▸ The problem
Reproduce every line in the listing that contains the word "will".

------------

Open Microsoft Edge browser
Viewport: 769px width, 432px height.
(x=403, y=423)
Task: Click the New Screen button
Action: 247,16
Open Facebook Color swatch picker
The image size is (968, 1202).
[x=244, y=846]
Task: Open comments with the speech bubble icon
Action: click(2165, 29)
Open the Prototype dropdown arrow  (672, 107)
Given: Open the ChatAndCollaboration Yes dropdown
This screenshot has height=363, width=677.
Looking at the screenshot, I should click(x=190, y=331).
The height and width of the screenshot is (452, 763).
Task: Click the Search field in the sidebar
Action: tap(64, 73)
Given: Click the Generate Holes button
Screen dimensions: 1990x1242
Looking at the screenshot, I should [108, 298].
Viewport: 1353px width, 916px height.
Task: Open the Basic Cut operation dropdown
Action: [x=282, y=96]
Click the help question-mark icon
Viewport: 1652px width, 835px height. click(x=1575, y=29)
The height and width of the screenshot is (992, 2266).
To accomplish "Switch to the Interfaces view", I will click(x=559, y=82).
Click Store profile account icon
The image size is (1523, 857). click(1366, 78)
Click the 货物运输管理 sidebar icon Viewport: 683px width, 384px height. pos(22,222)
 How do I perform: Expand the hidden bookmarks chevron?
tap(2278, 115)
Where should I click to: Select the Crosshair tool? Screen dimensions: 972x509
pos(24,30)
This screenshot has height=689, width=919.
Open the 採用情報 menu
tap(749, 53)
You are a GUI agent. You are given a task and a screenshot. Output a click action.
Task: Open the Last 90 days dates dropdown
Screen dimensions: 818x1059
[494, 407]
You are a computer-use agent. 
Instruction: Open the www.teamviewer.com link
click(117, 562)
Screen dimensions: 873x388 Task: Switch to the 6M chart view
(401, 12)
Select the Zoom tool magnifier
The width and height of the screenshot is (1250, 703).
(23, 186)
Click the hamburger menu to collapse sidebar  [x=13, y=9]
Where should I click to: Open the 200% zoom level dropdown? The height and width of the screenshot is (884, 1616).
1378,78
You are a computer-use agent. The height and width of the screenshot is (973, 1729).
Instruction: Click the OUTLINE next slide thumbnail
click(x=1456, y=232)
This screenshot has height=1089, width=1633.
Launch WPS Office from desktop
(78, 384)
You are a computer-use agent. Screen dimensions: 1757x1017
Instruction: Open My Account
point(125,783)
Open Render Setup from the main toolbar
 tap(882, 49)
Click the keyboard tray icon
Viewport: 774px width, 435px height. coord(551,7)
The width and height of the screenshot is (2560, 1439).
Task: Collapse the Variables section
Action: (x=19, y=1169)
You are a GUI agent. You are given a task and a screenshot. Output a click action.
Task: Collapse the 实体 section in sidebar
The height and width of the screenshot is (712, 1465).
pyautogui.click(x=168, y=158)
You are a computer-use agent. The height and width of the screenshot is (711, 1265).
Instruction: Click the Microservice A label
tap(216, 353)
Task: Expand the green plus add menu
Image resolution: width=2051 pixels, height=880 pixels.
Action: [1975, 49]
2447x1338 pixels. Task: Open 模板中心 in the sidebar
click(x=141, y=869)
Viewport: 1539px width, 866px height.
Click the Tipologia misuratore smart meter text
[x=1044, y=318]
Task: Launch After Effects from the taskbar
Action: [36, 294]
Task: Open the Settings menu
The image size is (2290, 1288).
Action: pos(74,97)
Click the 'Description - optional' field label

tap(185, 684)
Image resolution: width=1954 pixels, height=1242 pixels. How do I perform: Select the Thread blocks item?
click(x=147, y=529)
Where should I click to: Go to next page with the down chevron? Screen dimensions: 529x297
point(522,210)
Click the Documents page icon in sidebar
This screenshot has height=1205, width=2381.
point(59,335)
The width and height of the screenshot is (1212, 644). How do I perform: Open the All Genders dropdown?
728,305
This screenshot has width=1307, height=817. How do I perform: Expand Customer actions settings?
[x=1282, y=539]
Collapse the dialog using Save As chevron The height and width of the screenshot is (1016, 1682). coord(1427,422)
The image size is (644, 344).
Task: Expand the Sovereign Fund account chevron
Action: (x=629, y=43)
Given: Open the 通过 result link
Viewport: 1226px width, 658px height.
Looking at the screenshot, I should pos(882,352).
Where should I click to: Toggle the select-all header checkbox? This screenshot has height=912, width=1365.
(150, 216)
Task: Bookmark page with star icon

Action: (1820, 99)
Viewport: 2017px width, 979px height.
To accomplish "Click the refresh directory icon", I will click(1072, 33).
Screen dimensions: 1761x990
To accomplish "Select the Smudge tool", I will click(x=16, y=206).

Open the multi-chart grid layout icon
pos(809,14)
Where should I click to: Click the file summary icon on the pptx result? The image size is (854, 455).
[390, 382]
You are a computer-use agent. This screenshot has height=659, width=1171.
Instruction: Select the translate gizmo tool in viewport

------------

▸ Solution to the problem
To accomplish "Switch to the Interfaces view", I will click(x=559, y=82).
To accomplish "Click the refresh directory icon", I will click(1072, 33).
To accomplish "Select the Smudge tool", I will click(x=16, y=206).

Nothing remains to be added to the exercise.